** START SUPPLIED PASSAGE **
16.01-11: Wagner 1936 25 Cycle, Repulsion Induction Motor

HHCC Accession No. 2006.179HHCC Classification Code: 16.01-11
Description:

An early 20th century, 25 cycle, repulsion induction motor with two historic innovations, a first generation, vibration isolating motor mount, and an inherent overload protector with automatic reset, helping to reduce both noise and the risk of personal and property injury in the Canadian kitchen, built in Canada for Kelvinator of Canada’s cabinet refrigerators introduced in the early 1930’s, Wagner, Circa 1936. [see also ID# 297]


Image Gallery (3 Images)
Group:

16.01 Electric Motors - Single Phase, Repulsion Induction

Make:

Wagner

Manufacturer:

Wagner Electric Mfg. Co. of Canada Ltd., Div. of Sangamo Co., Ltd. Leaside Ont.

Model:

YL22B55, Type SAR

Serial No.:

1457879

Size:

12 x 8 x 8’h

Weight:

36 lbs.

Circa:

1936

Rating:

Exhibit, education, and research quality, illustrating the engineering and construction of an early, Canadian made FHP motor for a Canadian refrigerator, with vibration isolating base and inherent, automatic overload protection.
** END SUPPLIED PASSAGE **
*DO THIS:*
Condense the paragraph of the catalog entry above that begins "An early 20th century, 25 cycle" into a short bulleted list that keeps its main facts.
** START PROVIDED MATERIAL **
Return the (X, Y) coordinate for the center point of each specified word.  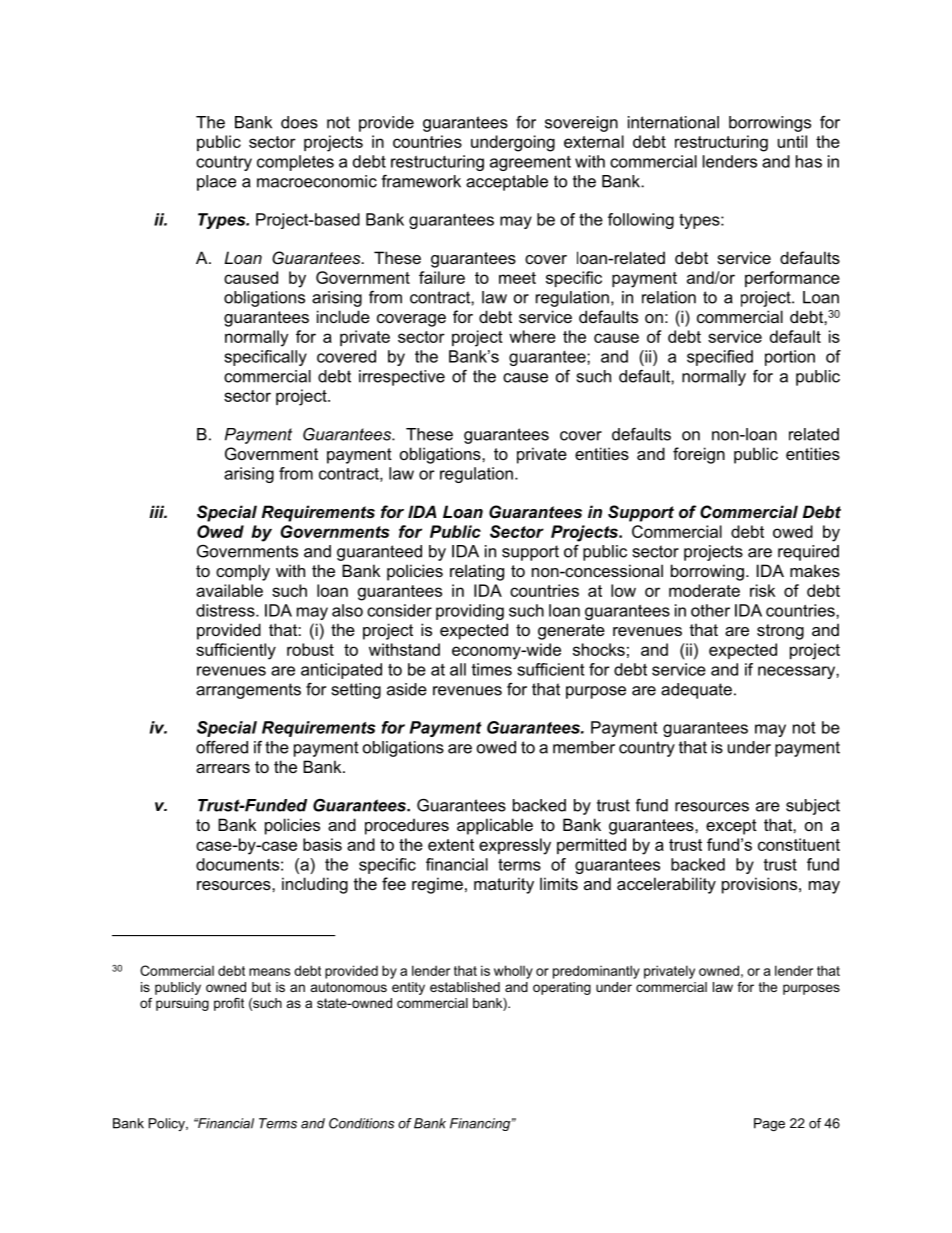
** END PROVIDED MATERIAL **
*RESULT:*
- Early 20th-century, 25 cycle repulsion induction motor made by Wagner, circa 1936
- Built in Canada for Kelvinator of Canada's cabinet refrigerators, which were introduced in the early 1930s
- Has two historic innovations:
  - a first-generation, vibration-isolating motor mount
  - an inherent overload protector with automatic reset
- These features helped reduce noise and the risk of personal and property injury in the Canadian kitchen